Members of Congress say new rules, being pushed by New York Attorney General Andrew Cuomo, on how loan companies deal with campuses should be applied nationwide.
“The case for major reform cannot be clearer. Our current student loan system is broken and national reform is required,” said Massachusetts Democrat Edward Kennedy, who leads the Senate education committee.
Kennedy and Rep. George Miller, D-Calif., who heads the House education committee, are leading the push for congressional action.
The top Republican on the House committee, California Rep. Buck McKeon, also says Congress must pass legislation to curtail the problems found by Cuomo. The state attorney general is scheduled to testify before the committee next week.
Cuomo says his investigators uncovered numerous arrangements that benefited schools and lenders at the expense of students. For example, investigators say lenders have provided all-expense-paid trips for college financial aid officers who then steered students to the lenders.
Cuomo’s office has found that loan officers at a few schools had stock in a company that owned Student Loan Xpress, which was on the schools’ preferred lender lists.
Miller called on the Education Department on Wednesday to temporarily ban colleges from using preferred lender lists.
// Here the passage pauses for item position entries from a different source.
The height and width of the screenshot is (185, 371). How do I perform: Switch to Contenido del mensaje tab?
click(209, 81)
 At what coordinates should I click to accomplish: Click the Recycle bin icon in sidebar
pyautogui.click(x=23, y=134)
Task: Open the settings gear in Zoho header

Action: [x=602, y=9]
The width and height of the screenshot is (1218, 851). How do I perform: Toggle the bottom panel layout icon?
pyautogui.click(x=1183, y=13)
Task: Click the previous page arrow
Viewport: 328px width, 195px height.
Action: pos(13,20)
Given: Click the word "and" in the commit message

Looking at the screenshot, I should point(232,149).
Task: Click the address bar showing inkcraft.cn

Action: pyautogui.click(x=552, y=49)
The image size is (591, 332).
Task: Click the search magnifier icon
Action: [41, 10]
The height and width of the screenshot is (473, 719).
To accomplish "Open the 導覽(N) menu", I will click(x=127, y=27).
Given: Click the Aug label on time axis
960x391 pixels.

Cuomo’s investigation has elicited public outrage, making it all but certain that Congress will act, says Barmak Nassirian, associate executive director of the American Association of Collegiate Registrars and Admissions Officers.
“The main legacy of the investigation I believe is that it opened up space for political reform,” Nassirian said.
Others say legal agreements Cuomo is reaching with lenders and schools must become uniform.
“This is a federal program,” said Terry Hartle, senior vice president of the American Council on Education, an umbrella group of colleges and universities. “In a federal program, you’re better off having one code of standards than fifty.”
Cuomo has agreements with industry leaders Sallie Mae and Citibank and some colleges in which the lenders and schools will adopt a code of conduct. Many in Washington, from both parties, see the code as a potential model for a federal law.
The code bans lenders from paying colleges in exchange for being designated a preferred lender. It also bans lenders from paying for trips for financial aid officers and other college officials. Lenders also cannot pay college employees to serve on advisory boards.
The prohibitions are similar to restrictions in legislation that Kennedy and Miller are pushing. The lawmakers introduced their legislation before Cuomo’s investigation made headlines this month; the measure has gained momentum in light of the investigation.
McKeon recently said the Democratic bill was a good starting point. Through spokesman Steve Forde, McKeon said he plans to introduce his own bill.
Forde said McKeon believes the Democratic bill is too heavy-handed in trying to clamp down on private loans. Such loans operate outside federal programs and usually are more expensive than the federal ones.
One of the main programs relies on banks to make loans; in the other, the government lends students money directly.
Students typically rely on these programs, particularly the bank-based one. Private loans have grown more popular in recent years and now account for an estimated 20 percent of all student loan volume.
The Education Department also is working to address the relationship between lenders and student aid offices. One idea could require schools to have at least three lenders on any preferred lender list.
Sallie Mae would opposes that step, company spokesman Tom Joyce said.
“We think those decisions should be made at the school level, not by bureaucrats in Washington,” Joyce said. Lenders, he added, sometimes give students lower rates when loan volume is high at their schools.
Education Secretary Margaret Spellings recently asked a member of a panel providing advice on the department’s student loan rule-making to step down. Cuomo’s investigation indicated that Johns Hopkins loan officer Ellen Frishberg received consulting fees and had her graduate school tuition paid by Student Loan Xpress.
Spellings also placed a department official, Matteo Fontana, on leave after it was disclosed that while overseeing the loan industry, he owned at least $100,000 of stock in the former parent company of Student Loan Xpress.
Fontana previously worked in the student lending industry, as did many others in the department.
That makes it all the more important that Congress take the lead in addressing the problems highlighted by Cuomo’s investigation, said Nassirian.
The legislation that emerges probably will become part of a higher education bill that Congress is expected to pass this year.